All that Prof Samuelson's theoretical argument in the Journal of Economic Perspectives (Summer 2004) shows is that external, "exogenous" developments can diminish the gains from trade of a country. For example, if the UK is exporting cars, and the Japanese learn to produce cars, the gains to the UK from trade will diminish as the price of cars falls. There are three comments to be made.

First, there is no reason to think that free traders do not understand this. Second, even though the gains from trade diminish, a switch to a protectionist policy will only diminish them further. Third, whether this possibility is something one needs to worry about in reality is a practical, empirical issue. For instance, one can argue, based on actual experience with Japanese car competition, that UK and US car producers will shape up, copying the better "just-in-time" techniques and reducing the extent of vertical integration that is less efficient than having several suppliers in a "keiretsu" system, Japanese-style. The resulting improvement of productivity, induced by the Japanese production of cars, can then outweigh the initial reduction in the gains from trade. For reasons such as these, few trade economists working on policy would attach much policy relevance to the Samuelson scenario.

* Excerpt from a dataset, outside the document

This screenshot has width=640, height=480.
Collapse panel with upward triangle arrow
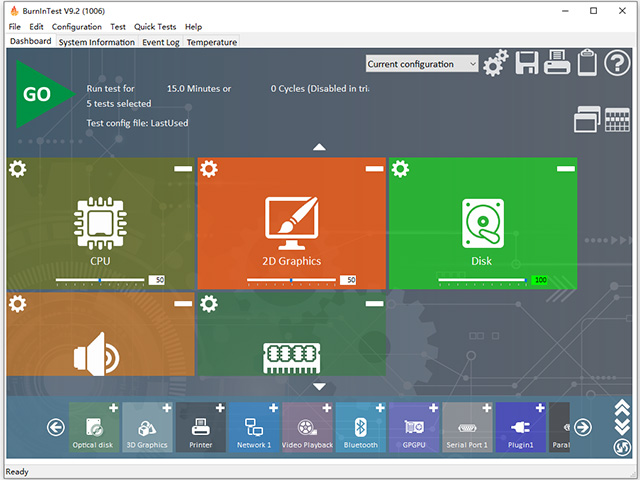click(319, 147)
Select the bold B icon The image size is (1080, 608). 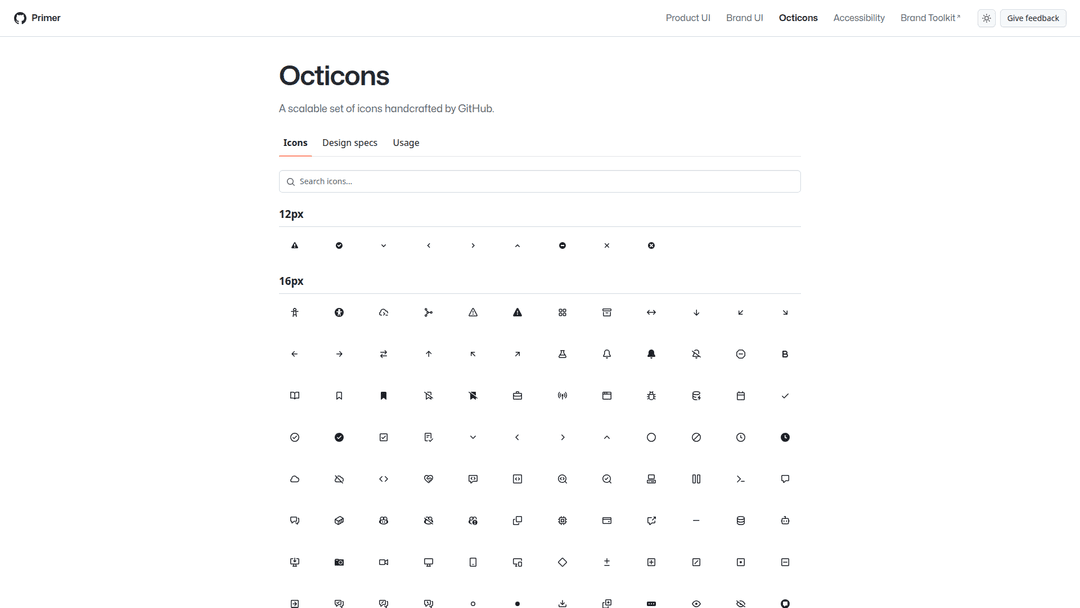(785, 354)
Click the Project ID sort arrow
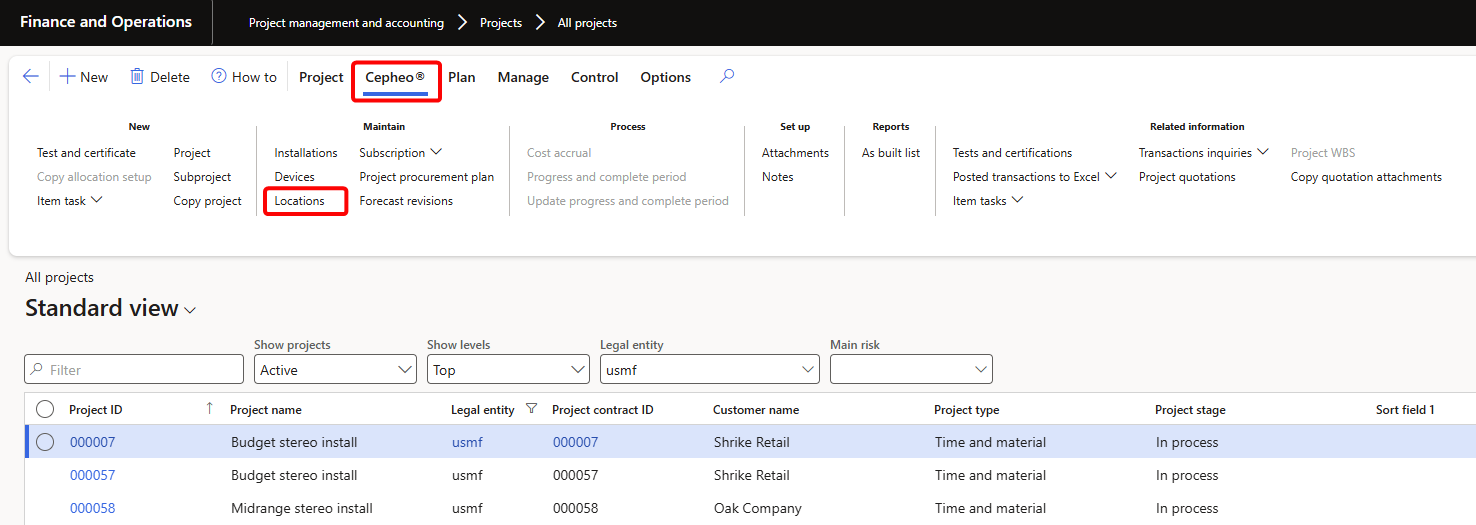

All this is different from Prof Samuelson warning, quite independently of his theoretical analysis in the recent article, that free trade will harm our workers and the middle class. This is, of course, possible: no trade economist - certainly not Prof Samuelson, who wrote decades ago on the subject - will claim otherwise. The only question is an empirical one. Much empirical work shows that technical change, not trade with poor countries, has been the principal culprit in putting downward pressure on our workers' real wages. In my recent book, In Defense of Globalization, the past evidence has been discussed at length. And in my article in the winter issue of JEP on "Muddles over outsourcing", co-authored with Profs Arvind Panagariya and T. N. Srinivasan, I have discussed the future prospects as well, with optimistic conclusions. The debate has to be joined here, not on theory again, but on empirical analysis and prognosis.

None of this makes Prof Samuelson, for many of us the greatest economist of the last century, an "apostate" on free trade. The proof of the pudding is in the eating. The evidence for "doctrinal" apostasy must be extracted from him by asking him directly and distinctly about these matters. I am certain then that the protectionists who are opening bottles of champagne at allegedly gaining a giant as their ally will have to put the corks back into the bottles.


Jagdish Bhagwati, Professor, Columbia University and Senior Fellow, Council on Foreign Relations.